Василий Васильевич засел в Коломне. Невелик город, что и говорить, зато старший из всех городов после Москвы будет. Отец, Василий Дмитриевич, тоже с этого города начинал.
В вотчину Юрий Дмитриевич проводил своего племянника славно: устроил прощальный пир, одарил богатыми дарами и отпустил со всеми боярами. Добром простились. Однако зловещее предчувствие не оставляло Василия. Бояре сказывают, что Всеволжский Иван мутит двоюродных братьев и коломенское княжение подбивает у Василия Васильевича отобрать. Не по нраву им пришлось и то, что московские бояре пошли за прежним господином.
Василий Васильевич невесело понукал коня, который, почувствовав настроение хозяина, едва переставлял ноги. «Видно, разморило его в стойле или овес неотборный достался», – мимоходом думалось князю.
– Прошка!
– Да, господин государь, – охотно отозвался рында.
– В Переяславль послал гонца к боярину Ощепкову?
– Послал, Василий Васильевич.
– А в Углич, к князю Оболенскому, отправил?
– И к нему отправил, – засиял Прошка весенним цветом, показывая боярину щербатый рот.
– Зуб где потерял? – вяло поинтересовался князь.
– Зуб-то? – замялся вдруг Прошка. Было видно, что вопрос навеял не лучшие воспоминания. – Давеча силами мерился с чернецом Агафоном. Упал я на камень, вот зуб и вылетел.
– Кто же кого одолел? – проявил Василий неподдельный интерес, сам любивший всякие молодецкие затеи.

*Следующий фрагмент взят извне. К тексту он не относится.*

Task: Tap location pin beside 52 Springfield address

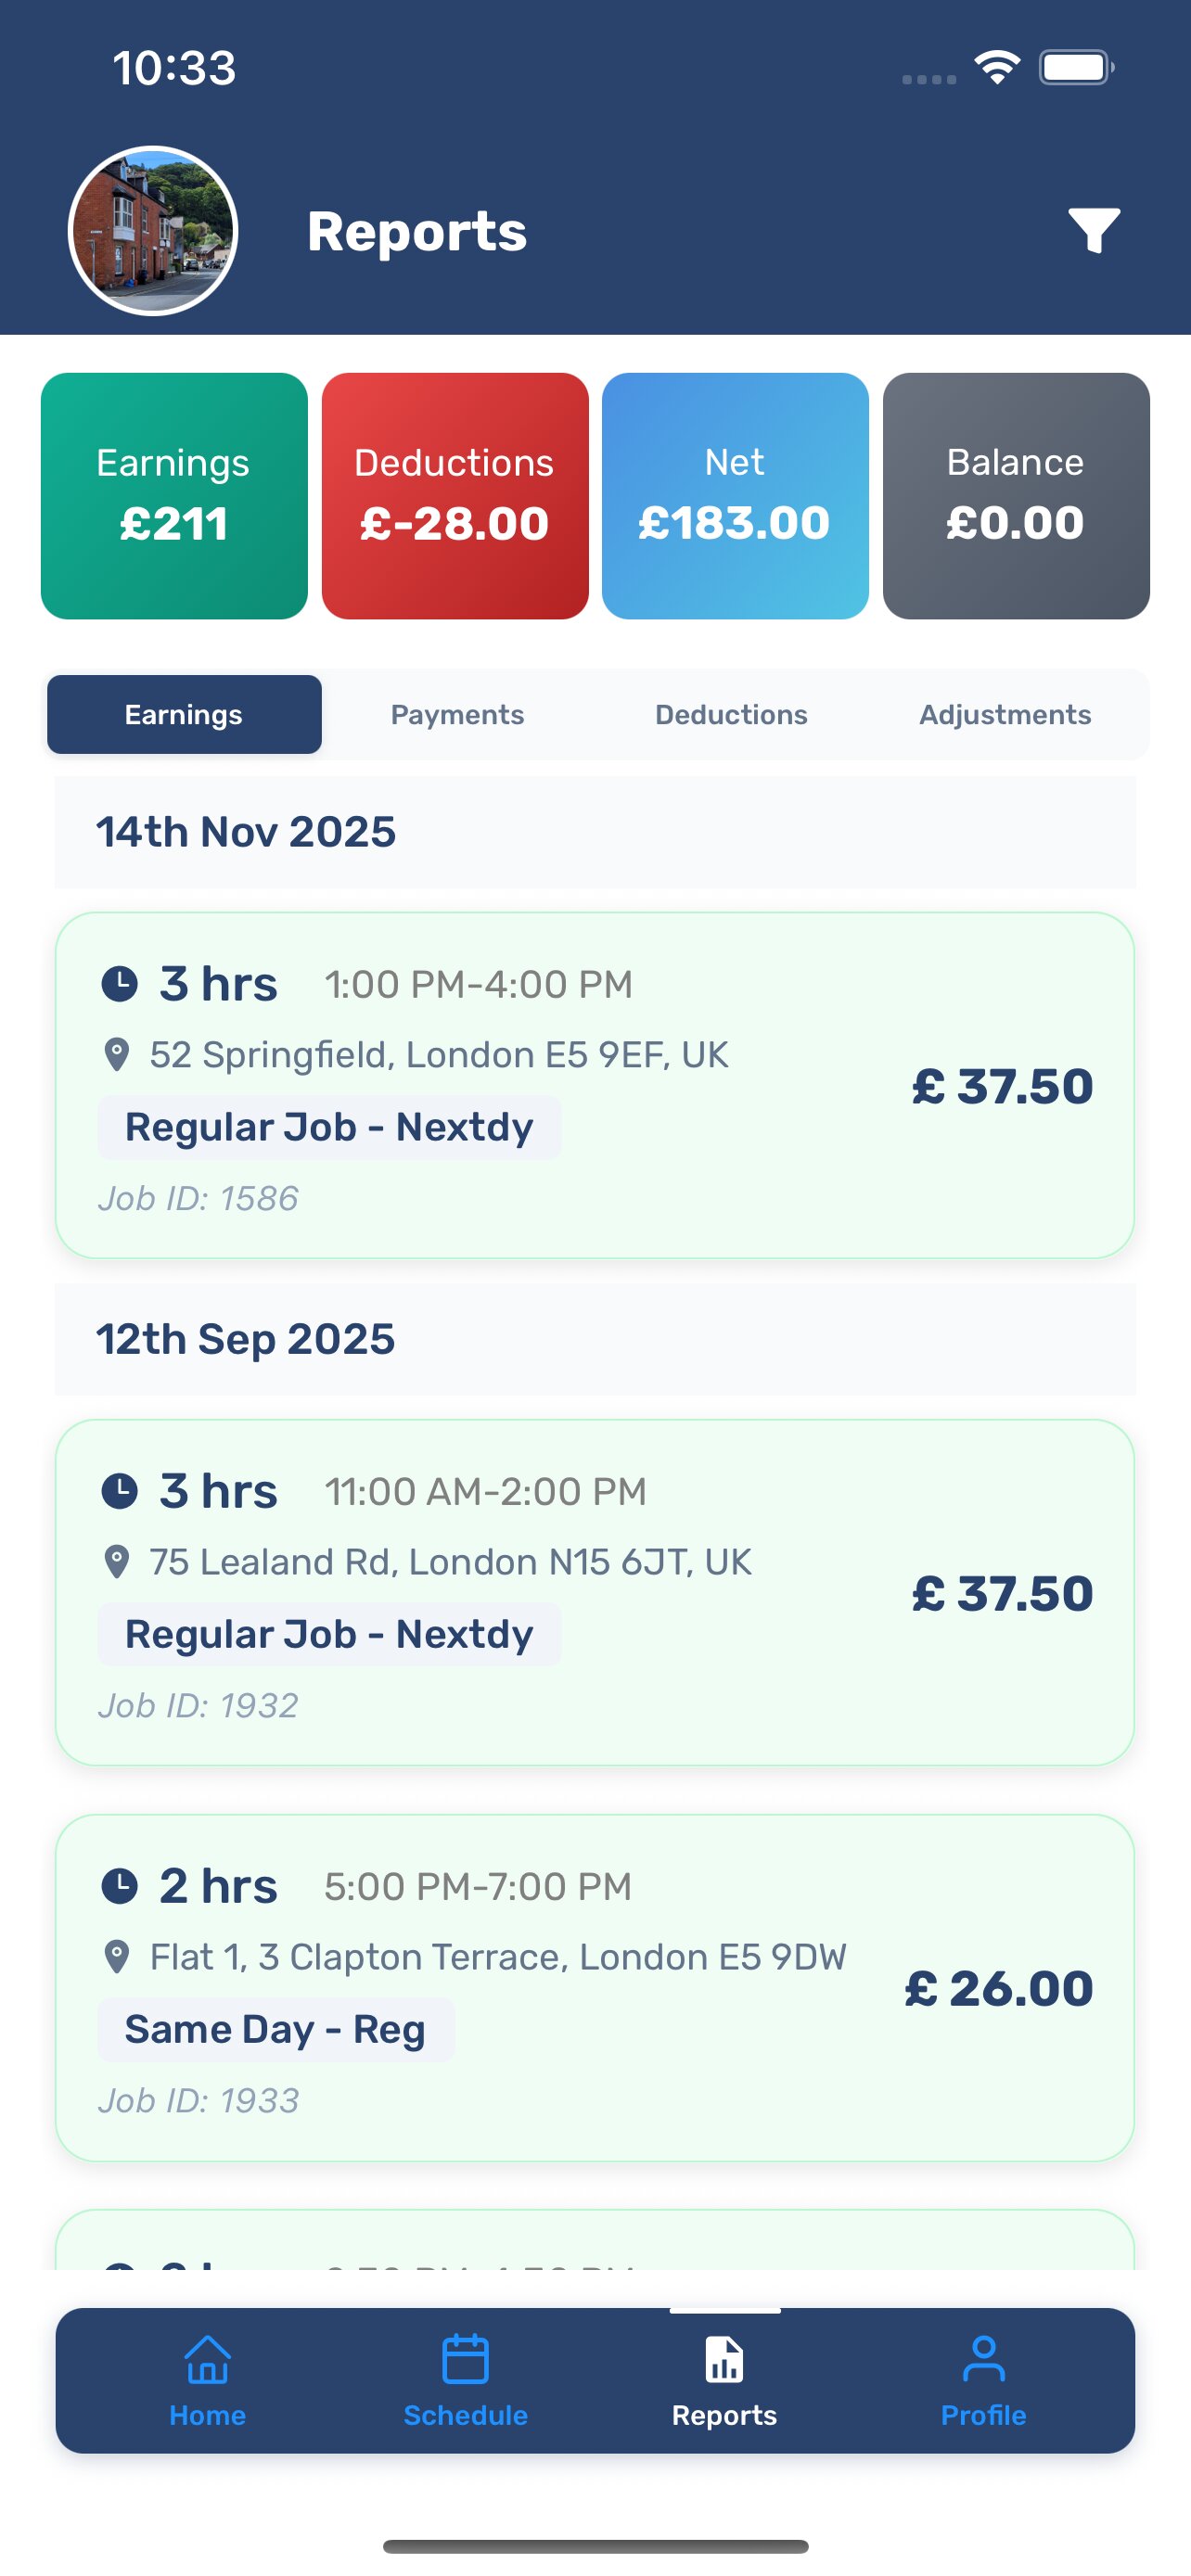Action: coord(117,1055)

– Да как тебе сказать, князь. Чернец Агафон боец видный! Ручищи у него ого-го какие толстенные. Как сожмет в объятиях, так всю душу может вытрясти. Да ведь я тоже не промах. Только начал он меня на землю валить, я тут же извернулся и ногу ему подставил. Повалил все-таки чернеца. Да вот упал нечаянно, и беда, что на зуб, – охотно показывал Прошка осколок выбитого зуба. – А теперича он мне язык колет и саднит сильно. Страсть как болит, государь! Я уж и травкой его морил, и слова заклинательные творил. Ничего не помогает. Видно, огнем его обжигать нужно, авось малость и поутихнет.

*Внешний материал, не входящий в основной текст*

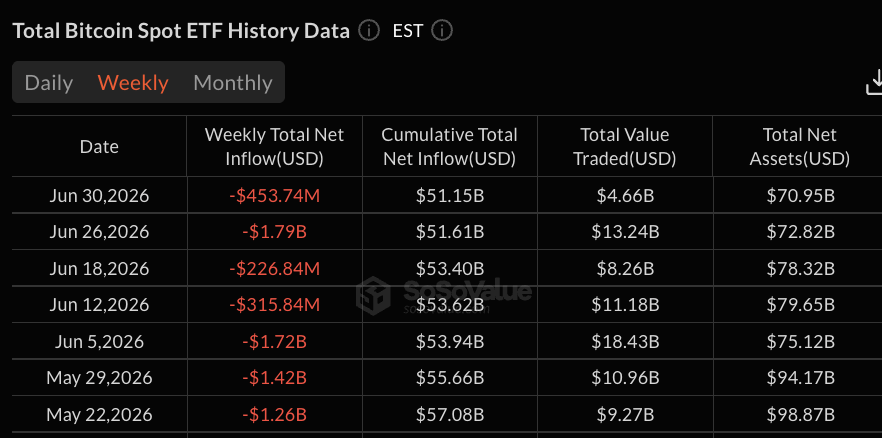
Task: Click the -$1.79B weekly inflow cell
Action: [274, 232]
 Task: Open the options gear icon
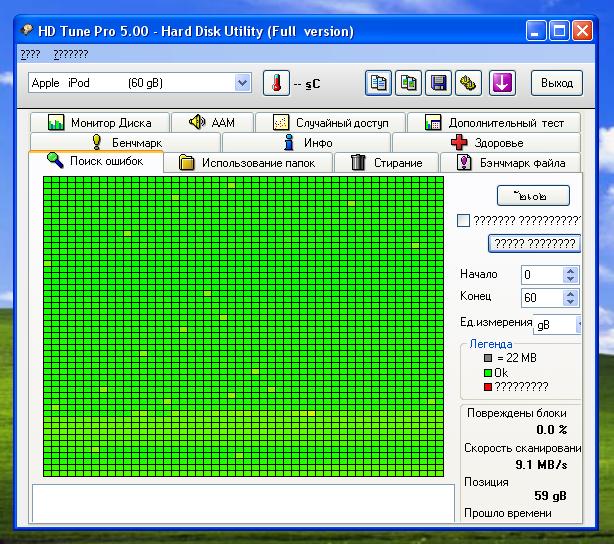pyautogui.click(x=467, y=83)

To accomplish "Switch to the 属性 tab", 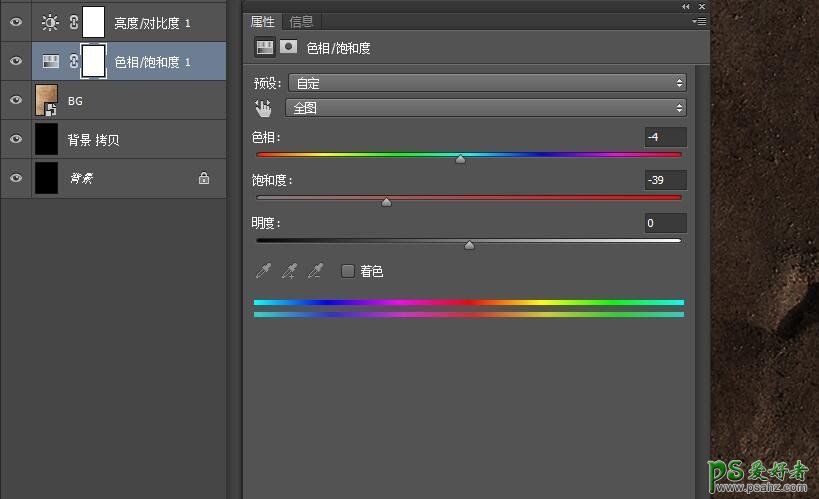I will tap(263, 21).
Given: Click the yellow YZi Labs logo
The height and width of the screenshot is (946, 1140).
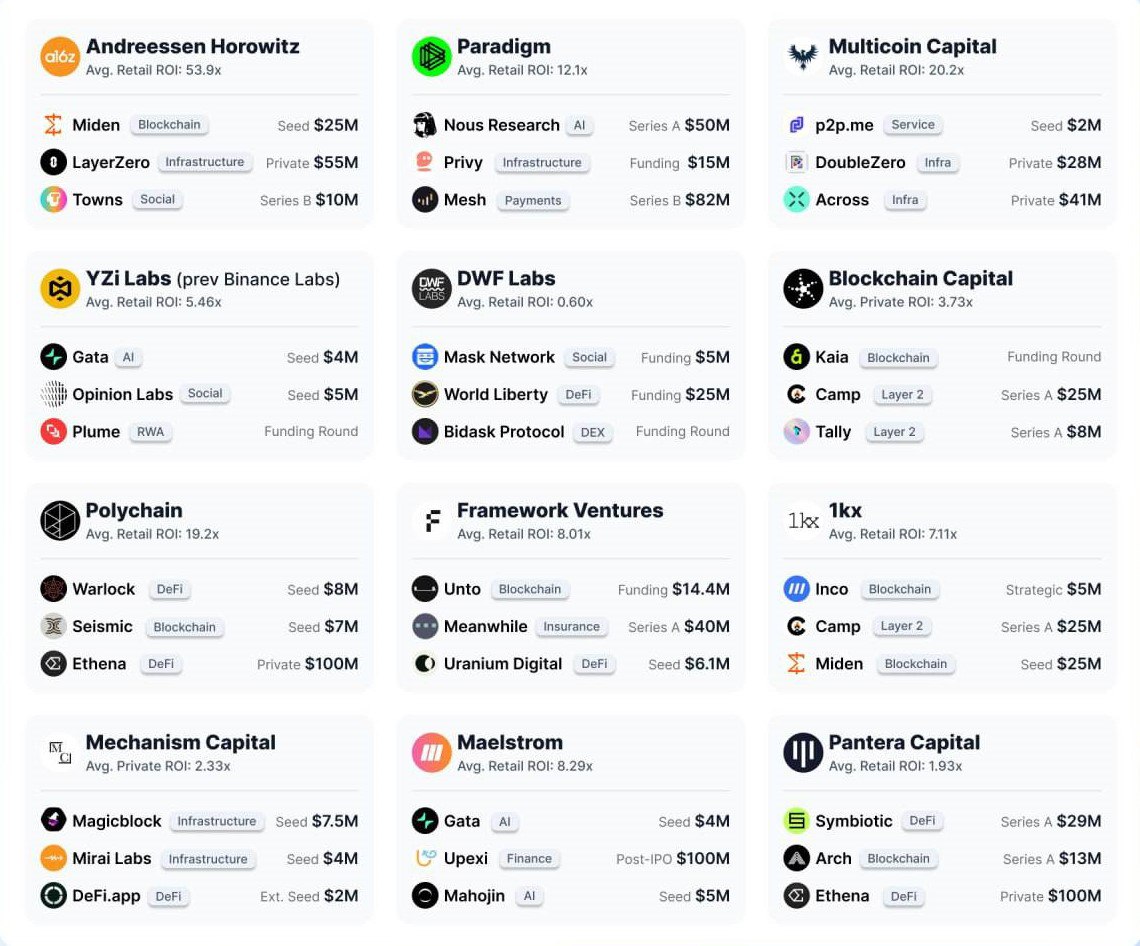Looking at the screenshot, I should (x=60, y=289).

Чернеца Агафона Василий Васильевич знал. Всегда в черном рубище, с клобуком по самые глаза, он напоминал величественный каменный утес. Такой же мрачный и неприступный. И только была в монахе одна страсть – мериться силами. Кто кого на спину положит. Вот тогда оживал чернец. Глазенки его зажигались веселым светом и делались от того бесовскими. Скинет монах рубище на землю, чтобы имущество монастырское не порвать, и наступает смело. Ну, пощады не жди! И было большим дивом, что Прошке удалось уложить такую махину.
Кто только не ругал Агафона за это чертово пристрастие: игумен наставлял, братия косилась, епитимию не раз на него накладывали, грозили от церкви отлучить! А ему все нипочем. Если бы не эта его слабость, во всем примерным монахом был бы, хоть схимы принимай. Но Агафон готов отказаться от питья и еды, а от молодецкой удали – никак!
– А ты не врешь? – вдруг засомневался князь.